Taking the line with "Select the Mar" as the first and the last line of the entries as the final one, copy that span exactly.

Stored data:
* * *

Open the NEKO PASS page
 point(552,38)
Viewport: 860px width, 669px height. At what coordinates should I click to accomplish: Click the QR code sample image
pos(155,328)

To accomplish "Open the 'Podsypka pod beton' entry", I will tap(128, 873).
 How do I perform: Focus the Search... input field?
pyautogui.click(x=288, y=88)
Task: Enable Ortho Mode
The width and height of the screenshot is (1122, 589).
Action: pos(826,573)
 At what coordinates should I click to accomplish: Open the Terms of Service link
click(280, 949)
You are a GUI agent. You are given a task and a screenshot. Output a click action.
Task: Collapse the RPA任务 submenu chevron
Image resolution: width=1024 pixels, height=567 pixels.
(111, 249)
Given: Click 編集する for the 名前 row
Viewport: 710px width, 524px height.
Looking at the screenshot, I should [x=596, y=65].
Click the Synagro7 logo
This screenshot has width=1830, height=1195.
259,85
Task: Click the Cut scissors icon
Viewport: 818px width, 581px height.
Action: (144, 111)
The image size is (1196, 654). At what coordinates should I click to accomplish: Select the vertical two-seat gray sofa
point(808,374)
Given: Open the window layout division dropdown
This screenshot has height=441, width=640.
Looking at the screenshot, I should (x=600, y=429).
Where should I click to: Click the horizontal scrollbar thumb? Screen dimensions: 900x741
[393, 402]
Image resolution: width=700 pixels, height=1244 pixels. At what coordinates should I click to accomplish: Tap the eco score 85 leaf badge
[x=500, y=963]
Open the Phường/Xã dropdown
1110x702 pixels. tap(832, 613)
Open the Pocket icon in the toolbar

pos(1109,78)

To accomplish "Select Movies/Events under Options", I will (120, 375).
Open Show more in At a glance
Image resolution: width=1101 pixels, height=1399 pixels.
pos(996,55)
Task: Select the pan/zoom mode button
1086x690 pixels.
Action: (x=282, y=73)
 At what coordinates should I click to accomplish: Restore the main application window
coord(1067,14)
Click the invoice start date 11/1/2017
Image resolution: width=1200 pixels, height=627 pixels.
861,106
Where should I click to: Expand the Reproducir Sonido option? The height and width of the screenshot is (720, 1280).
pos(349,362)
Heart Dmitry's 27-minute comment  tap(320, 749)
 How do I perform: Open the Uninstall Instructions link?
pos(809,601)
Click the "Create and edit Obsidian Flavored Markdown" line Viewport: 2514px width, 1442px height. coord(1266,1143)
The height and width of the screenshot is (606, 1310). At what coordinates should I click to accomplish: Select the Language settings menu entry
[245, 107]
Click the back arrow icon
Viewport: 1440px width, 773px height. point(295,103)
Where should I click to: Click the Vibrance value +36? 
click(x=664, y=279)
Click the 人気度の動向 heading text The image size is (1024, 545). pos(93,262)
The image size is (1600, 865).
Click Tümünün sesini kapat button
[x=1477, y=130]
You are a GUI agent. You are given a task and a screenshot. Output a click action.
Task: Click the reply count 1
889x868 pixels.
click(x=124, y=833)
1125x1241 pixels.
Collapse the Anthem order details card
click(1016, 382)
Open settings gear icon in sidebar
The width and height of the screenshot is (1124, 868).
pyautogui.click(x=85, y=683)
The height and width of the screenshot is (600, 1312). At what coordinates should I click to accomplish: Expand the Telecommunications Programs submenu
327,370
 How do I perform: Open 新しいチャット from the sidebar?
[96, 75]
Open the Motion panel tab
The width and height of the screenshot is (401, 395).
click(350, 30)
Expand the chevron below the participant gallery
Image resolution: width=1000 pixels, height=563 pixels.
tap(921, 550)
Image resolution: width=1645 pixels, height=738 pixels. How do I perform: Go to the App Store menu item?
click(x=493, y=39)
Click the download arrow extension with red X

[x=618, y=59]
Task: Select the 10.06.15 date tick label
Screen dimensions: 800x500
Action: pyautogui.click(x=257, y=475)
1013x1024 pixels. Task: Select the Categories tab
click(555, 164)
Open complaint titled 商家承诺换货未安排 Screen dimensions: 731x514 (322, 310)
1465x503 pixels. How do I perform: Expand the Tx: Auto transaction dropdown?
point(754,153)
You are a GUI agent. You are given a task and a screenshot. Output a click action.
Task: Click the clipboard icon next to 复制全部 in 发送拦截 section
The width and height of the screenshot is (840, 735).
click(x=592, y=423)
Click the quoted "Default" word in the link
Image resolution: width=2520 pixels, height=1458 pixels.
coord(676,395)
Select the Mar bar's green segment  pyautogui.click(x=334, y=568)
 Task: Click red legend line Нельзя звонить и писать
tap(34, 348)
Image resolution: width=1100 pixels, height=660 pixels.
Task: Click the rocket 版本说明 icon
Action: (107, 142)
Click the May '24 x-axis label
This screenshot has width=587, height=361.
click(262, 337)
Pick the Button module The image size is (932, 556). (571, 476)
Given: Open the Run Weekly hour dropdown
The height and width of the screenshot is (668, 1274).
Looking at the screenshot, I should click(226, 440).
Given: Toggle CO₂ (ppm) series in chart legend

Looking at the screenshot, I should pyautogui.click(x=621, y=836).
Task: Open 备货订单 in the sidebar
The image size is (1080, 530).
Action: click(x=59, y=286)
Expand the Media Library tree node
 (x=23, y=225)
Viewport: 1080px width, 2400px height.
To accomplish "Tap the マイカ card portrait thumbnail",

* * *

[RESULT BELOW]
Select the Mar bar's green segment  pyautogui.click(x=334, y=568)
 Task: Click red legend line Нельзя звонить и писать
tap(34, 348)
Image resolution: width=1100 pixels, height=660 pixels.
Task: Click the rocket 版本说明 icon
Action: (107, 142)
Click the May '24 x-axis label
This screenshot has width=587, height=361.
click(262, 337)
Pick the Button module The image size is (932, 556). (571, 476)
Given: Open the Run Weekly hour dropdown
The height and width of the screenshot is (668, 1274).
Looking at the screenshot, I should click(226, 440).
Given: Toggle CO₂ (ppm) series in chart legend

Looking at the screenshot, I should pyautogui.click(x=621, y=836).
Task: Open 备货订单 in the sidebar
The image size is (1080, 530).
Action: click(x=59, y=286)
Expand the Media Library tree node
 (x=23, y=225)
Viewport: 1080px width, 2400px height.
To accomplish "Tap the マイカ card portrait thumbnail",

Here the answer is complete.